In many ways, the upturn in construction in the UK still hasn’t quite happened and we once again keep our fingers crossed that the recent promise of investment in infrastructure will begin to bear fruit.
In the US, the Occupational Safety and Health Administration released its final rule on Respirable Crystalline Silica in March, much to the disappointment of the industry.
The new rule will be extremely difficult for many sawers and drillers to implement and adhere to, which may lead to hefty fines and contractors going out of business. More importantly, there is no equivocal evidence to suggest this new rule will decrease numbers related to health issues and deaths from silica exposure, the numbers are already much lower than OSHA suggest.
It is another development that we will all keep a close eye on to see how it affects companies across the US.
That said I have spoken to one or two people in the industry across the world and it made me much more upbeat about the New Year and what it has to hold than I would have been if I had just picked up a newspaper or switched on a TV.
Training in the industry is reaching strong levels, the Concrete Sawing and Drilling Association in the US graduated 115 people from its four training classes at World of Concrete 2016, which was an 83% increase on 2015.
The DSA apprenticeship scheme has now reached an intake of 55, which is great news for the future of the sector and we will look to build on that.
I understand the forthcoming World of Concrete, will be the biggest and best attended, so it is all very positive as we approach the New Year.
That is just one of the events that is in our calendars for 2017 and is a great way to get the year started in January.
We also have the 45th CSDA Annual Convention and Tech Fair in Puerto Rico in March, followed by the International Association of Concrete Sawers and Drillers 2017 Annual Convention in Vienna, Austria, in May.
As I look back on 2016 from an industry point of view, it has proved again, what I have always believed that networking, that being part of associations and groups with people from the same sector is good for business.
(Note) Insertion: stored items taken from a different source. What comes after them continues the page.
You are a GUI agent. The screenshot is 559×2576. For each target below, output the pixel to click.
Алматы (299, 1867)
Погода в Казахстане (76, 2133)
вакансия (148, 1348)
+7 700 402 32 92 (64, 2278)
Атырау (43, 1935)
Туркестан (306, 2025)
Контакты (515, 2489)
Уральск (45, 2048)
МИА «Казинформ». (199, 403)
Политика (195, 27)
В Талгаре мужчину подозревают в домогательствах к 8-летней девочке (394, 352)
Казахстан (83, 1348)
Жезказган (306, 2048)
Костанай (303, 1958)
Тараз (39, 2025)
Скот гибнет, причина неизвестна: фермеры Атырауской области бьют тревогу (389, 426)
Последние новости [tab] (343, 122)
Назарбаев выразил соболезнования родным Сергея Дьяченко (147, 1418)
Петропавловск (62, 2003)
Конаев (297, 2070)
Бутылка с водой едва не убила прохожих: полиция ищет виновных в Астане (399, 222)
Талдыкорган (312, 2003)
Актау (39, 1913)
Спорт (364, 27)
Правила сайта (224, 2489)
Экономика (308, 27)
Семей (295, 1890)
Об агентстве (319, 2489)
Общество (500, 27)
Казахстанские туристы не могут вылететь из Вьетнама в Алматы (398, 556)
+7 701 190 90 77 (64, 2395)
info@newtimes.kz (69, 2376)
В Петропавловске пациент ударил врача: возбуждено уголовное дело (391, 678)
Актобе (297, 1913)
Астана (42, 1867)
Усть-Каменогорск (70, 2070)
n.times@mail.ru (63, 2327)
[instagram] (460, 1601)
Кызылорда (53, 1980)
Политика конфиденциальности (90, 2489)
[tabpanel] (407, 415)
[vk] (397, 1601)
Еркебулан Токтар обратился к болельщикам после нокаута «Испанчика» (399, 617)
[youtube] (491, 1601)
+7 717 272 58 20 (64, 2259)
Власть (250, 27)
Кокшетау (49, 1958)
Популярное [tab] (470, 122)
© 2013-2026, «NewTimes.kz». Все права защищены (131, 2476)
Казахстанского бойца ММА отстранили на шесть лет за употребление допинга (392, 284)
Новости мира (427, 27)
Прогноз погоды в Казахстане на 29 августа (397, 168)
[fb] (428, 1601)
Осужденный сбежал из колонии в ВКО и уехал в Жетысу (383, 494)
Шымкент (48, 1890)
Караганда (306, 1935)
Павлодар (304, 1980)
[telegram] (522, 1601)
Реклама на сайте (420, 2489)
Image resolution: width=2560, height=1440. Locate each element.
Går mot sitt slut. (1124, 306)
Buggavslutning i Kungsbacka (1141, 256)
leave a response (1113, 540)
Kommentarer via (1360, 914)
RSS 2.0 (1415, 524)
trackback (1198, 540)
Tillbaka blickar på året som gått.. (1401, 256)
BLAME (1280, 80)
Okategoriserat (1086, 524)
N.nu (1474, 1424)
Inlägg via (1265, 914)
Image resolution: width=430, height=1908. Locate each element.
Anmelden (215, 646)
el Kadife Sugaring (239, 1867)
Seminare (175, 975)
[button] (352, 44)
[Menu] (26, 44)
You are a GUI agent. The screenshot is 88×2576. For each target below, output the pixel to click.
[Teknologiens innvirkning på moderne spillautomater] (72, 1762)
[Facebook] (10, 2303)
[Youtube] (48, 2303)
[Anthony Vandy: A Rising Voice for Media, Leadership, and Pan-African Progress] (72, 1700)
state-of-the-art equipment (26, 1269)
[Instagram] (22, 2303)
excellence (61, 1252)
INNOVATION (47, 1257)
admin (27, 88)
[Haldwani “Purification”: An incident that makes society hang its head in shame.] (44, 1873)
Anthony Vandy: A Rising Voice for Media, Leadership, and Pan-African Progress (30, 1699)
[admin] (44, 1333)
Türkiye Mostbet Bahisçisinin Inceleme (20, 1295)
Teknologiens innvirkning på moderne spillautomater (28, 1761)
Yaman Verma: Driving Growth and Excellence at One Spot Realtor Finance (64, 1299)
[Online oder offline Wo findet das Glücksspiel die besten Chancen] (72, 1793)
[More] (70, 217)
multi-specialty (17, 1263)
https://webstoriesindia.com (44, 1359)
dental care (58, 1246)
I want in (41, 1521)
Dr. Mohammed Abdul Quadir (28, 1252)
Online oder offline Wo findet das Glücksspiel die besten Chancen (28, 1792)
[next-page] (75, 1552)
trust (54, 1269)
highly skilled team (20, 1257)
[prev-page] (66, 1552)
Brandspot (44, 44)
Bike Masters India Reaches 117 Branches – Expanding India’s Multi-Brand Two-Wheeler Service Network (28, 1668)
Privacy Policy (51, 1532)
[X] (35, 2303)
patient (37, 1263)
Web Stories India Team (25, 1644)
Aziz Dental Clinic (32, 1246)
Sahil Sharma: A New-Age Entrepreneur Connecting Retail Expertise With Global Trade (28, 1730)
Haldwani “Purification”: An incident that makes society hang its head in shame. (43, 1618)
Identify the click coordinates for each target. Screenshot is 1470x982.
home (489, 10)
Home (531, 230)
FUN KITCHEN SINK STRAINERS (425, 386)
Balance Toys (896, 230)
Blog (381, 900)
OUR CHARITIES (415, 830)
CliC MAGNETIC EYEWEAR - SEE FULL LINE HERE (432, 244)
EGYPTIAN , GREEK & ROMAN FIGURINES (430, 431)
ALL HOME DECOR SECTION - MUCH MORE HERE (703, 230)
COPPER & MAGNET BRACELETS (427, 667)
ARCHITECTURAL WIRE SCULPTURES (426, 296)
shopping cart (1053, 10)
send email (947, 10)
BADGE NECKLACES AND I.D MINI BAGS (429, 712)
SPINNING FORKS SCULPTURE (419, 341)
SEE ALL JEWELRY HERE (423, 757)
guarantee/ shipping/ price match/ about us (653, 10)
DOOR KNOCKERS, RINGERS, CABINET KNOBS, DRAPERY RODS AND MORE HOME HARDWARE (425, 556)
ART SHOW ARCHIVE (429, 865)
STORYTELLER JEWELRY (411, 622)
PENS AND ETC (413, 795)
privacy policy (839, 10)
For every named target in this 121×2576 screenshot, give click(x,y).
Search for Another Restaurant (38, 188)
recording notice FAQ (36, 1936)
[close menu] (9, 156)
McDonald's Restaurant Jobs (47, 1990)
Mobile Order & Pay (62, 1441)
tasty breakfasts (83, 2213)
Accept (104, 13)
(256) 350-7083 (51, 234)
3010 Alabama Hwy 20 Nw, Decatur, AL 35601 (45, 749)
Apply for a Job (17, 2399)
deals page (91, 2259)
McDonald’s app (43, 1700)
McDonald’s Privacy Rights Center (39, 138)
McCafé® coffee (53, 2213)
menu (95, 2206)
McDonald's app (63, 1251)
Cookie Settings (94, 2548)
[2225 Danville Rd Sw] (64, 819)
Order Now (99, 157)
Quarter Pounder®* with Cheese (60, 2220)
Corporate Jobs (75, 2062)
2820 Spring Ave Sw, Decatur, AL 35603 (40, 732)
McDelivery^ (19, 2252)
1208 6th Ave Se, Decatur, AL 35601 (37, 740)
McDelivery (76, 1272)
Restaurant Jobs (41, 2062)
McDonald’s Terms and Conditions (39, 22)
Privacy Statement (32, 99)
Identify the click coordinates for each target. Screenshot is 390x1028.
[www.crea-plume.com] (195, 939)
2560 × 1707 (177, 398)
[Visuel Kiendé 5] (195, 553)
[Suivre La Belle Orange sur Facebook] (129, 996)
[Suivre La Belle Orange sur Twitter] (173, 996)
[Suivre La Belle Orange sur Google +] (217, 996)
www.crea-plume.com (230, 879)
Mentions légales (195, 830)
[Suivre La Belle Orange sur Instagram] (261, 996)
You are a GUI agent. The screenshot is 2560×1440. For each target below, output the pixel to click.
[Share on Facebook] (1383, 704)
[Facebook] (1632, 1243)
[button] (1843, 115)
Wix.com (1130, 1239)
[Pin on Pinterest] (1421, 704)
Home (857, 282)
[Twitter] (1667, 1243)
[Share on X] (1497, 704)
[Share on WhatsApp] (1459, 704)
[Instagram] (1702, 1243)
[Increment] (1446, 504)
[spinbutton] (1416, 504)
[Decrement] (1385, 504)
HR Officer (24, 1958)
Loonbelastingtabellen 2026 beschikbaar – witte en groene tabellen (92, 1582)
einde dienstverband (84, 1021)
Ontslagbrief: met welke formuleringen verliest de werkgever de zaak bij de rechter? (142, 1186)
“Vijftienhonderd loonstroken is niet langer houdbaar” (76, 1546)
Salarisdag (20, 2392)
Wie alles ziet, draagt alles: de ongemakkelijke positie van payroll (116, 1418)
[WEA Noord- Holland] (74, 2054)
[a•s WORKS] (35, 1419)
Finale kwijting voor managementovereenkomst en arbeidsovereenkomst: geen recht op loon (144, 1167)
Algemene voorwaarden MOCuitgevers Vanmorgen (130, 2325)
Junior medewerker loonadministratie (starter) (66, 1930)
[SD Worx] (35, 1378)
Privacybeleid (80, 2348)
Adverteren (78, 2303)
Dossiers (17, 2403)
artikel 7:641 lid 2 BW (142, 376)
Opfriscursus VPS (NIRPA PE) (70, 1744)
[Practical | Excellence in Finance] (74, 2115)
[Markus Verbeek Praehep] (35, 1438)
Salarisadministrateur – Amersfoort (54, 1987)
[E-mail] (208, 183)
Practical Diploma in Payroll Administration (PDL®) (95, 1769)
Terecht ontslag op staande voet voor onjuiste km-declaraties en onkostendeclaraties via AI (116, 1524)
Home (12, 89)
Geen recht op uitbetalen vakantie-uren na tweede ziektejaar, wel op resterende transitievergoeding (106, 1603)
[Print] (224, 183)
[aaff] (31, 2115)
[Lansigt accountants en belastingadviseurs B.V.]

The knowledge we can share and the things we can achieve together make the industry much stronger than if we all work in isolation.
The key point for the IACDS is that we are moving from being behind the industry - the IACDS was an organisation to talk about the issues - to become the think-tank for the future, moving ourselves to the front-line of what will drive the industry forward.
To do this, we are working on several strategic lines, which include visibility (website, social networks and communications), recognition of professionalism (Diamond Award), standardisation (anchoring and tolerances) an active network (video conferences, supporting meetings/events of the National Associations) and representative (we’ve made moves to regain the Austrian and Italian associations).
We want 2017, therefore, to be the year in which we start to grow membership of contractors. As this was approved at the General Assembly, we will be making a concerted effort to attract the top three or top five of each country and get them involved in the IACDS as members.
This is very relevant, as it will allow IACDS to be more representative, to have more resources and also to get past the image that this is a club for associations and suppliers.
In the UK, Build UK has seen the biggest companies and the smallest supply chain contractors come together in a way never dreamed of before and, while you can never expect it to be perfect, it means the whole of construction can work in tandem and find solutions rather than problems.
I hope that 2017 will see these ties strengthened and that we can all continue to work together in a way that benefits everyone within our wonderful industry.
I look forward to seeing you all again over the course of 2017 and as ever, please feel free to contact me if you need any help with any issues you may face, no matter how large or small.
Have a happy and prosperous New Year.